Given exercise: Repeat word for word everything in the data from the line containing "This screenshot has height=532, width=832." down to the end of the data. Leave the pictures out of your answer.

Screen-element location data:
## Start

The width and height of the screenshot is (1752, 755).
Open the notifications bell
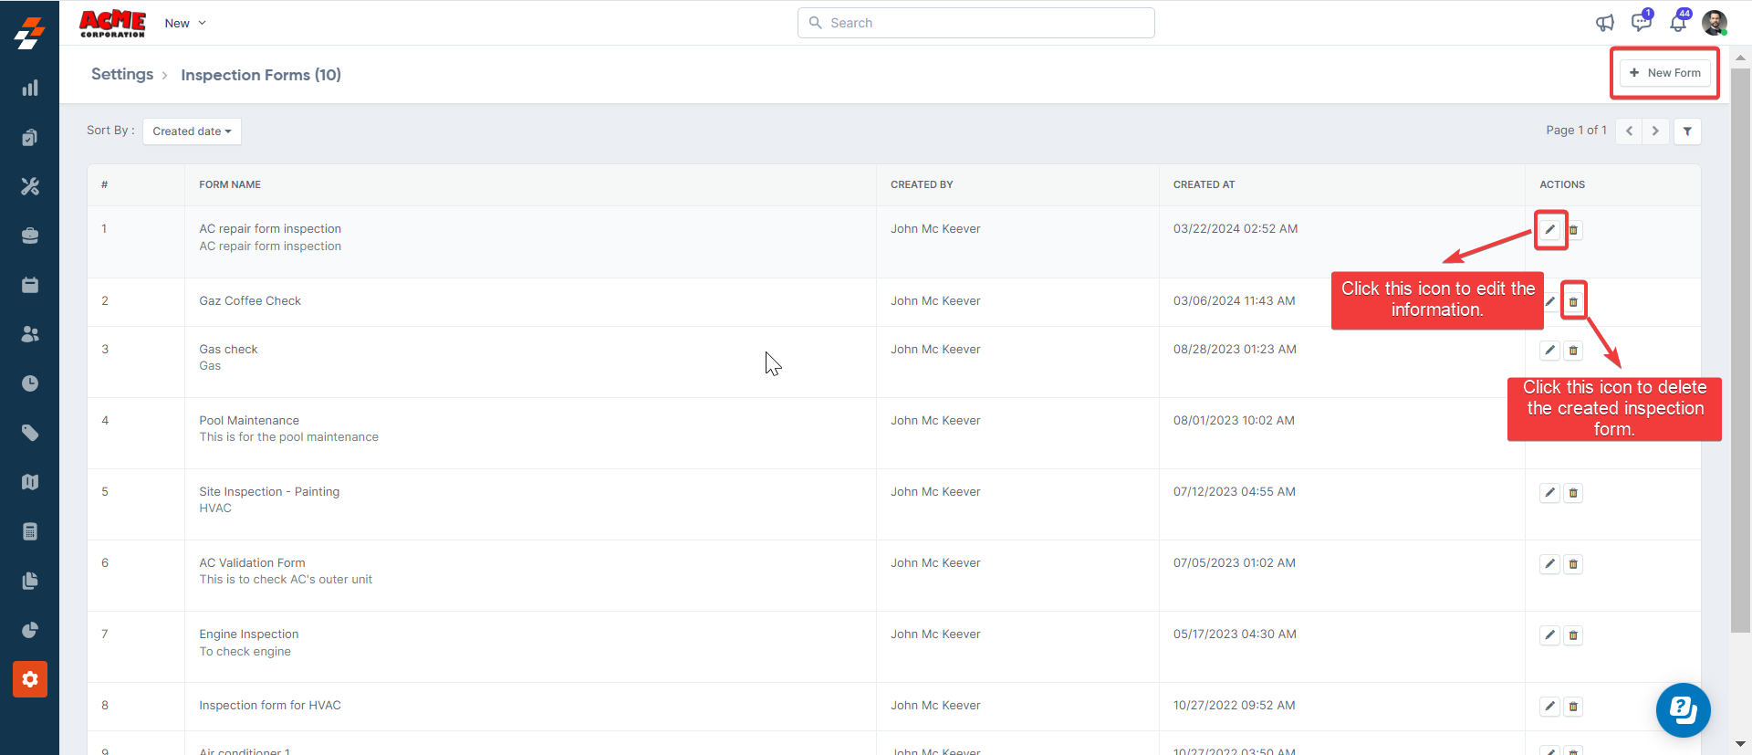click(x=1678, y=23)
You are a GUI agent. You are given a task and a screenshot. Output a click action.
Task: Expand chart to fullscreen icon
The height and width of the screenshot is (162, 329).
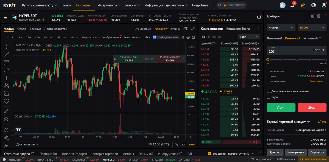coord(193,29)
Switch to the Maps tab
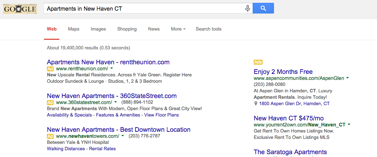This screenshot has width=377, height=157. click(74, 29)
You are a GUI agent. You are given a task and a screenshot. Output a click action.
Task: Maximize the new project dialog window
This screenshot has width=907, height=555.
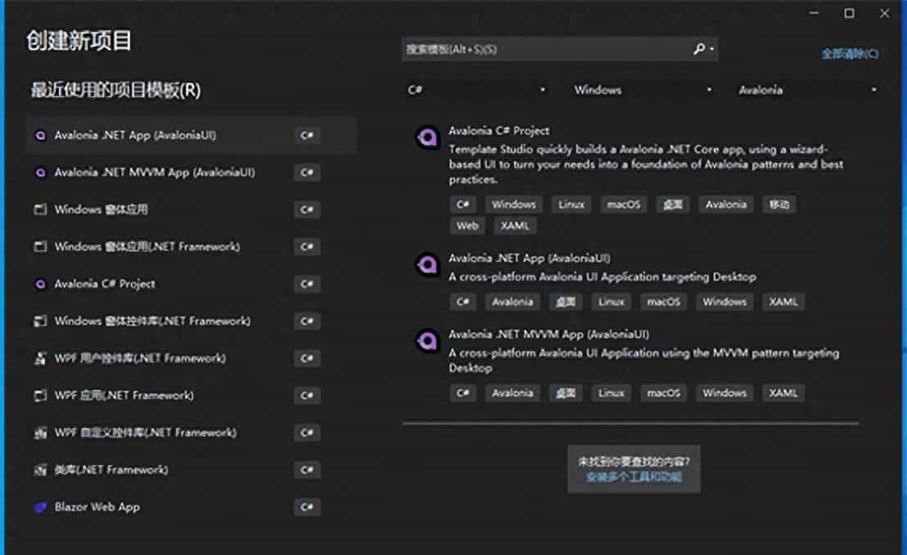coord(850,13)
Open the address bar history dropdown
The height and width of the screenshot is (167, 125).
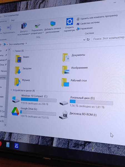coord(84,40)
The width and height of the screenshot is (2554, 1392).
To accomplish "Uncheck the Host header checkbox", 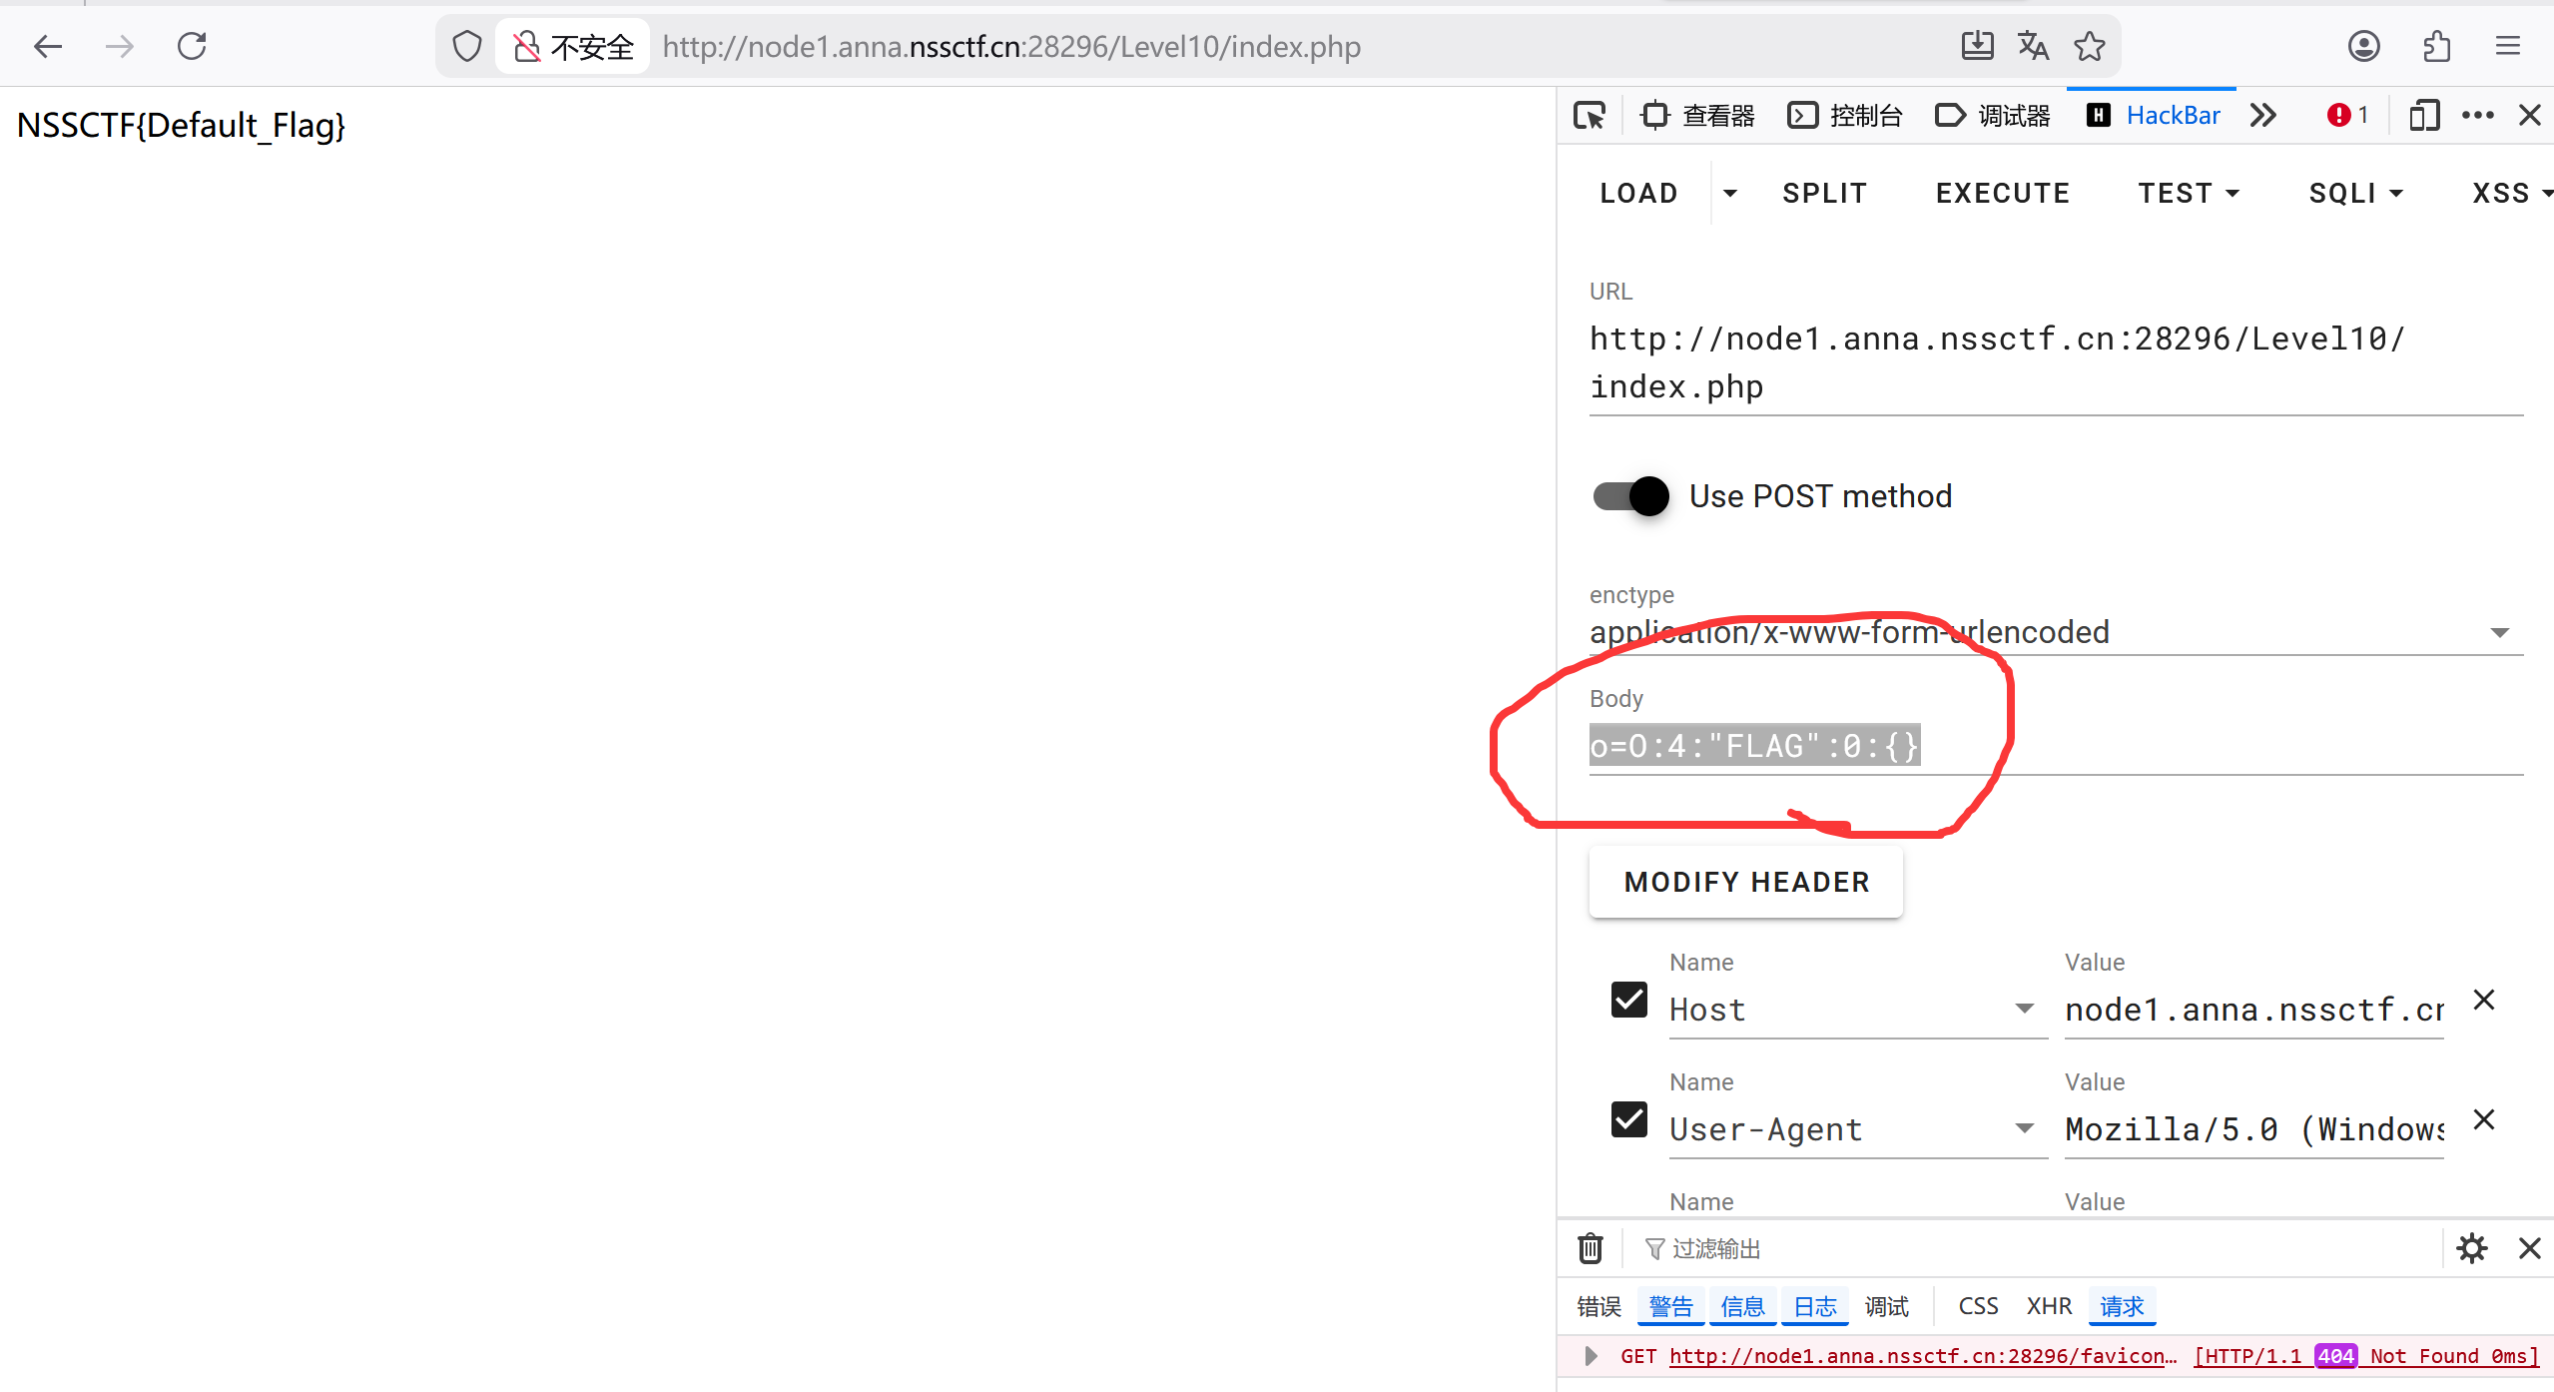I will [x=1629, y=1000].
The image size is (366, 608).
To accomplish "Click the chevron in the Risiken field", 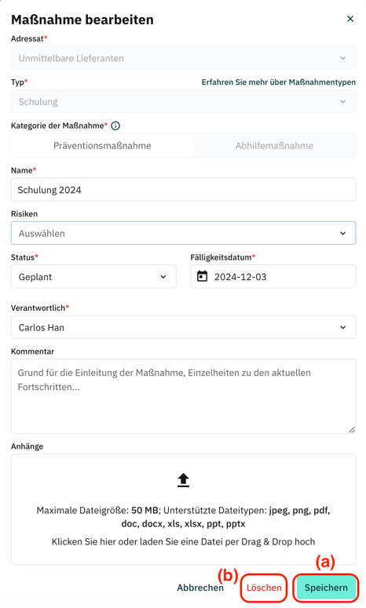I will (x=342, y=233).
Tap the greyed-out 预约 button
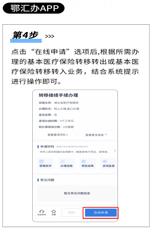Image resolution: width=152 pixels, height=228 pixels. [72, 213]
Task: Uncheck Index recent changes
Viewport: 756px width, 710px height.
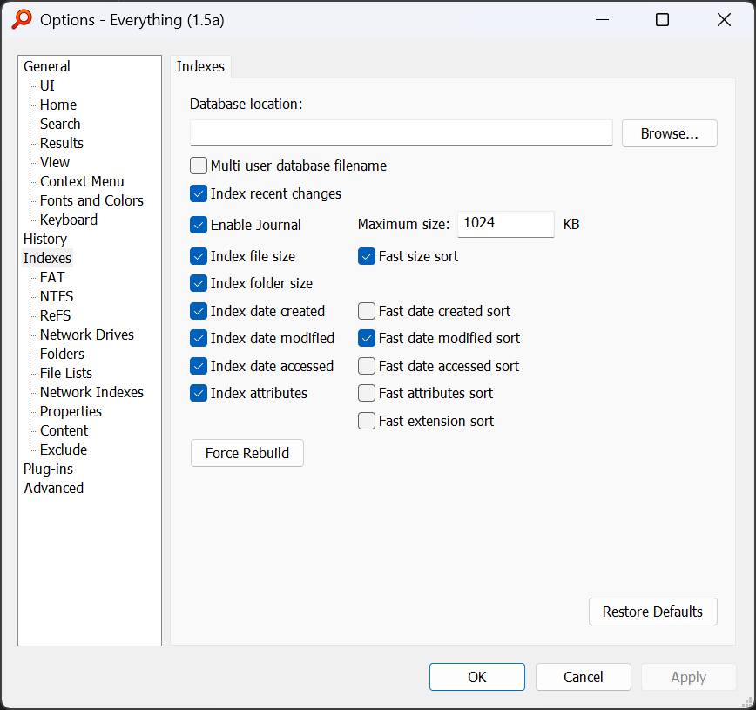Action: pyautogui.click(x=199, y=193)
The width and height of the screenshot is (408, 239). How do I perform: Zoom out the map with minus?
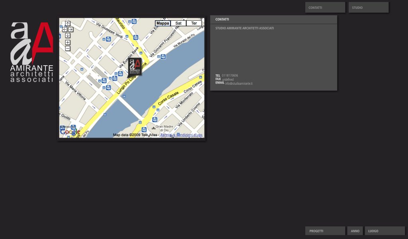pyautogui.click(x=68, y=49)
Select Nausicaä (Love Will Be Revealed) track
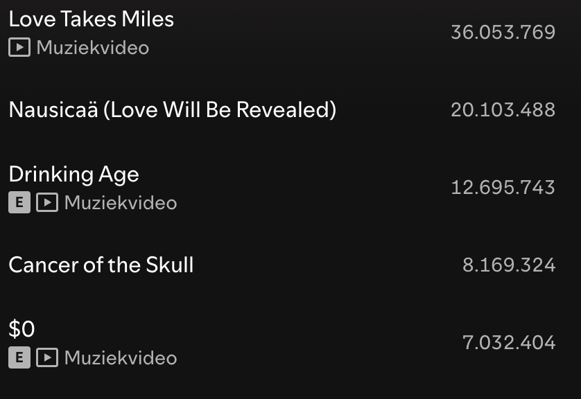 [173, 109]
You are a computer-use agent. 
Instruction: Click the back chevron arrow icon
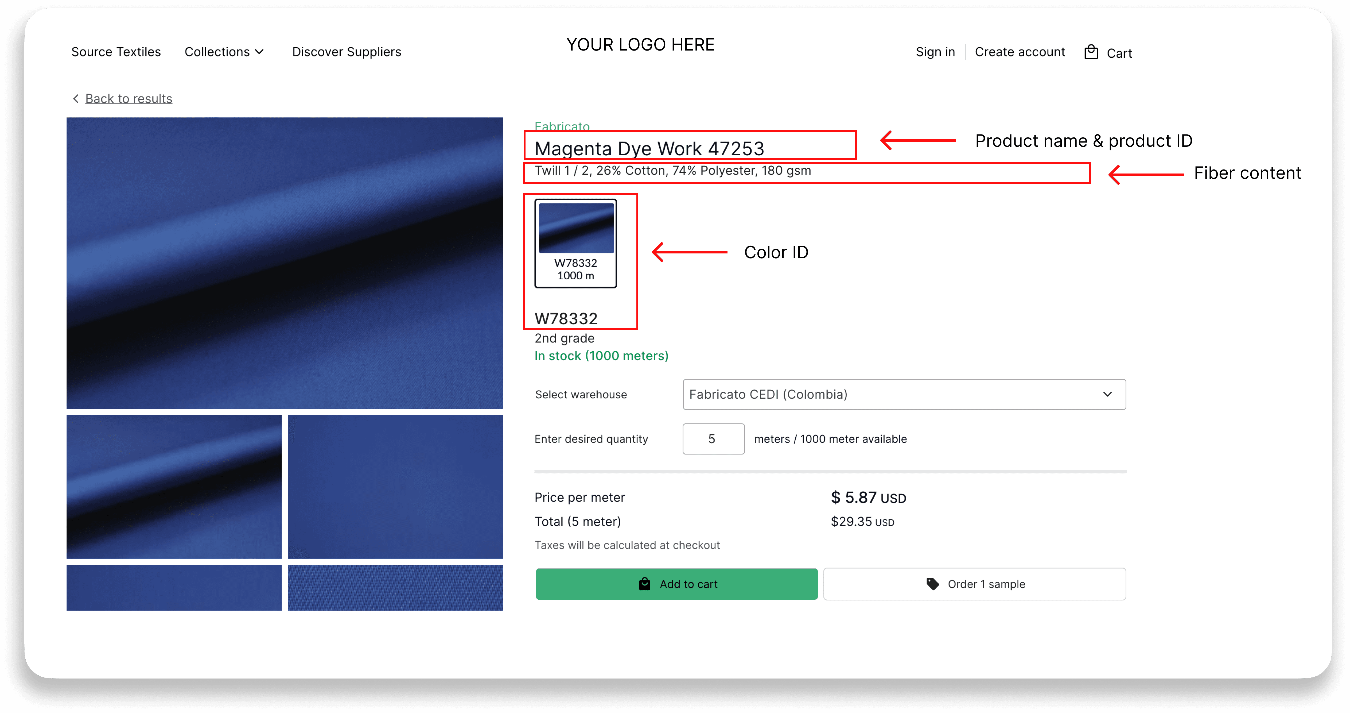coord(76,99)
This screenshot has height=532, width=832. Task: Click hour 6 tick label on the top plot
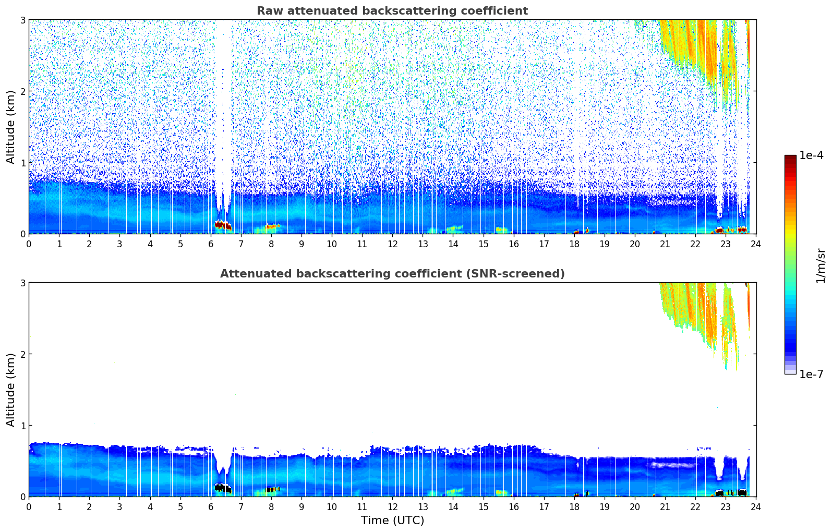tap(211, 244)
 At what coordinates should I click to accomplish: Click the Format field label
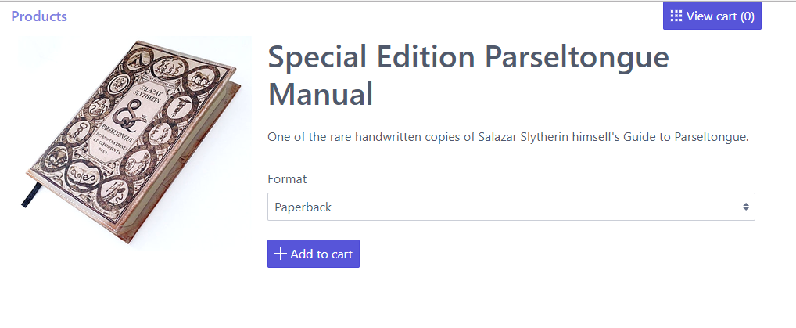pos(287,179)
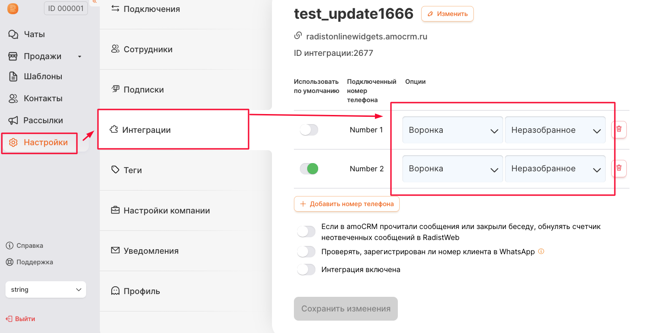Open the string account selector dropdown
651x333 pixels.
(x=46, y=289)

## End

Result for this task:
This screenshot has height=532, width=832. Task: Click hour 6 tick label on the top plot
tap(211, 244)
 At what coordinates should I click to accomplish: Click the Format field label
pos(287,179)
Open the string account selector dropdown
651x333 pixels.
(x=46, y=289)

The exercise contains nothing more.